FayKorgasm · 04/08/2015 21:15

Another point I would like to raise in the primary school free time issue is that sahm not sahd are more likely to be in a position of providing care for a family member voluntarily or not.
Most people do not have home help or grandparents on tap.

OP posts:
EBearhug · 04/08/2015 23:36

Not everyone has grandparents near by, either through geography, or because they are dead (my parents both died before they reached retirement age).

Grandparents may still be in full time work themselves. One of my school friends was a grandparent before she was 40 - she might get to look after her great-grandchildren, I suppose.

There are a lot of people who have neither grandparents nor money to spare. My parents left just enough to cover the costs of their respective funerals, and it's not that unusual. Not all the babyboomers bought houses.

LassUnparalleled · 05/08/2015 01:06

Larry I'm just astonished given how bloody awful being a parent is being described on here that any women would ever have a child.

So far as housework it seems odd that a paid cleaner manages to do in a few hours what apparently takes all day every day for a stay at home spouse/partner.

LuisGarcia · 05/08/2015 01:11

So far as housework it seems odd that a paid cleaner manages to do in a few hours what apparently takes all day every day for a stay at home spouse/partner.

It's almost as if SAHP's have more to do than cleaning and housework, isn't it?

TheDowagerCuntess · 05/08/2015 01:24

Yes, because paid cleaners morph into your kitchen to wipe the bench down every time it needs it, and put daily laundry loads on, and cook dinner each night, and ...

BathtimeFunkster · 05/08/2015 02:14

It's almost as if SAHP's have more to do than cleaning and housework, isn't it?

Grin
captainproton · 05/08/2015 02:46

Really at the end of the day don't get married and have children with a lazy twat. Make or female, presumably the warning signs are there to see before you take the plunge? Do men suddenly go from doing 50% of everything to expecting wifey to do it all? Or do women hope that their spouses will suddenly step up once kids arrive? Cos that always happens.

I'm a SAHP, DH has been out of the house for 12 hours, he has done about 2 hours of chores and child raising whilst I stay on the sofa having some TV me time. He gets breaks at work, I don't.

One of the reasons I fell in love with him was that he was prepared to take 6 months paternity leave (and did) and he can clean a toilet and wield a Hoover just as good as anyone.

Teach your children to pull their weight at home, warn them no one wants to live with a lazy person. A marriage is a partnership in more ways than one.

I grew up with my dad working FT manual work and doing most of the chores because mum was too inebriated. I never got the whole, "men can't clean as well as women, it's not in their nature," thing.

There are women out there who wouldn't dare dream of letting their husbands do so much as change one nappy.

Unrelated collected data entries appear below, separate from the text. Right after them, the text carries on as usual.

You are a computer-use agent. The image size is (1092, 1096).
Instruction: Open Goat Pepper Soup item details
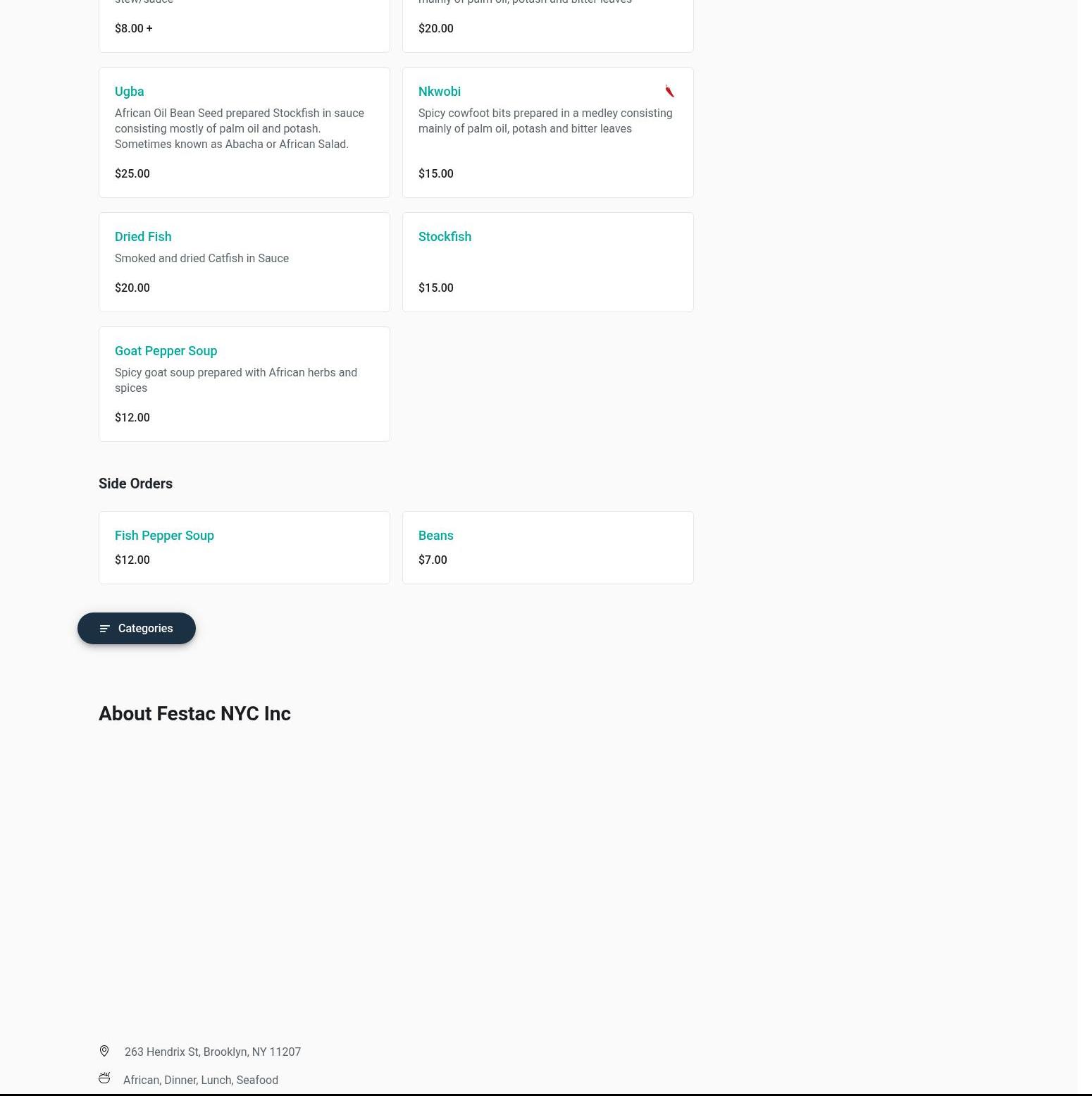pyautogui.click(x=244, y=384)
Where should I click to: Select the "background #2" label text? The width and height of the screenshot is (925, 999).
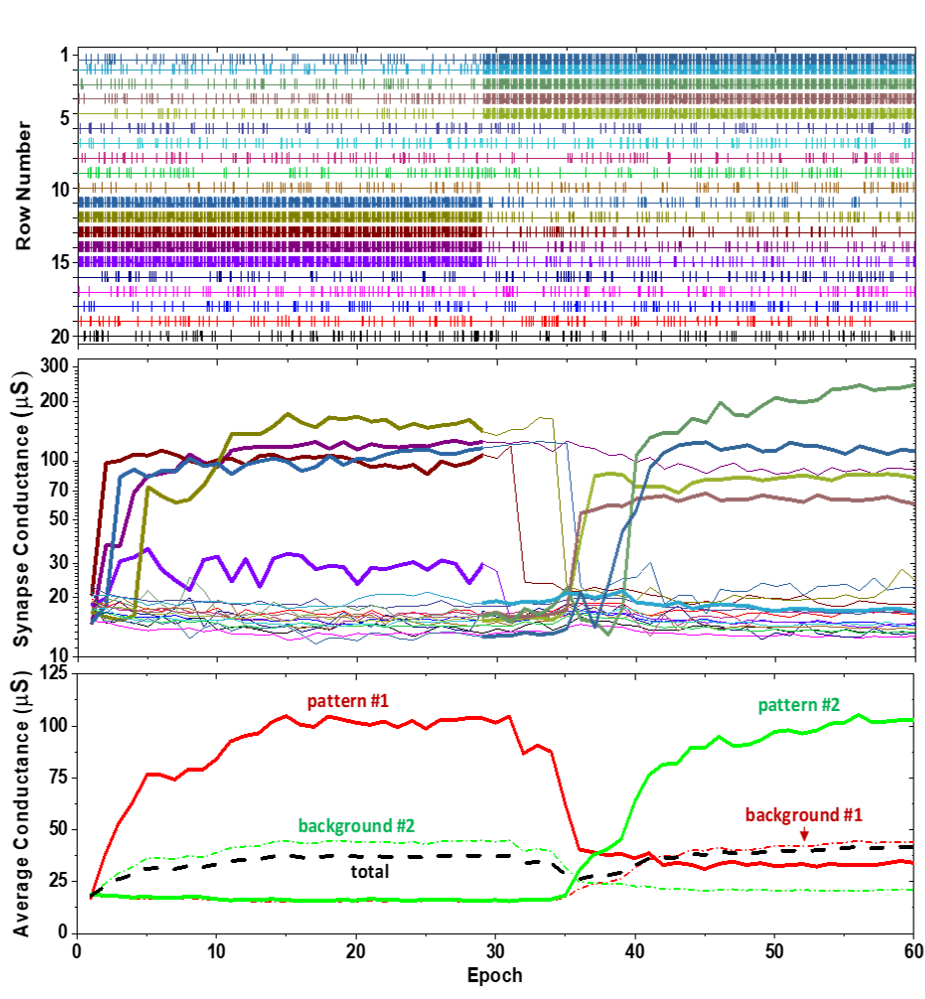(356, 826)
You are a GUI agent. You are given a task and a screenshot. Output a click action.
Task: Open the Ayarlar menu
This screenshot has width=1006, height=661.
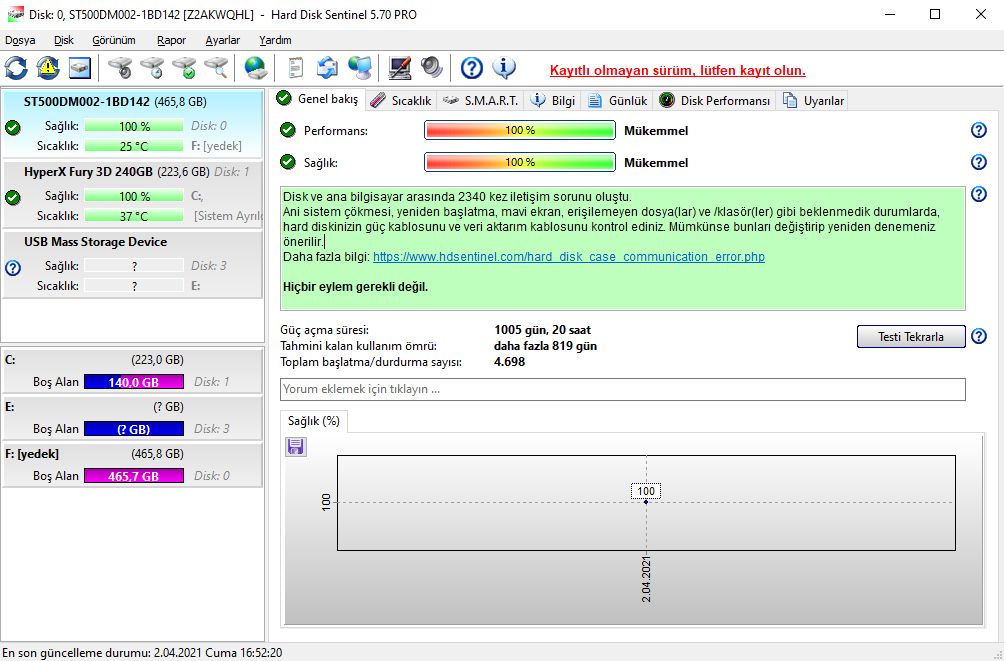coord(222,40)
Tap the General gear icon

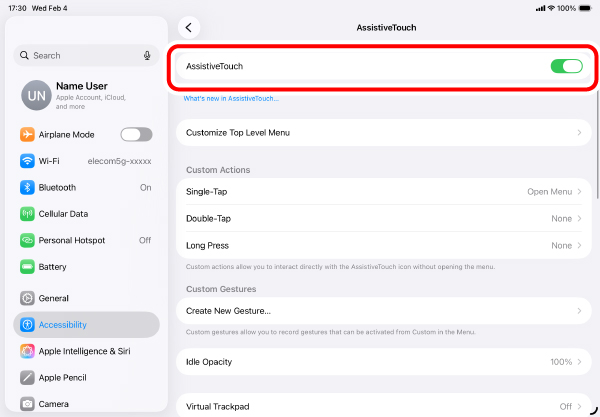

Women sometimes are their own worst enemy.

TheDowagerCuntess · 05/08/2015 03:58

Yes, there is seemingly such a poster on this very thread.

However there are also many, many women that really are not hogging all the mundane chores, and would love their partners to step up to the plate even a little bit.

And it is all too common for the dynamic to suddenly and substantially change when babies arrive, and women take on a more domestic role.

FayKorgasm · 05/08/2015 06:39

Yes MN evidence does seem to suggest that having a baby changes the dynamic.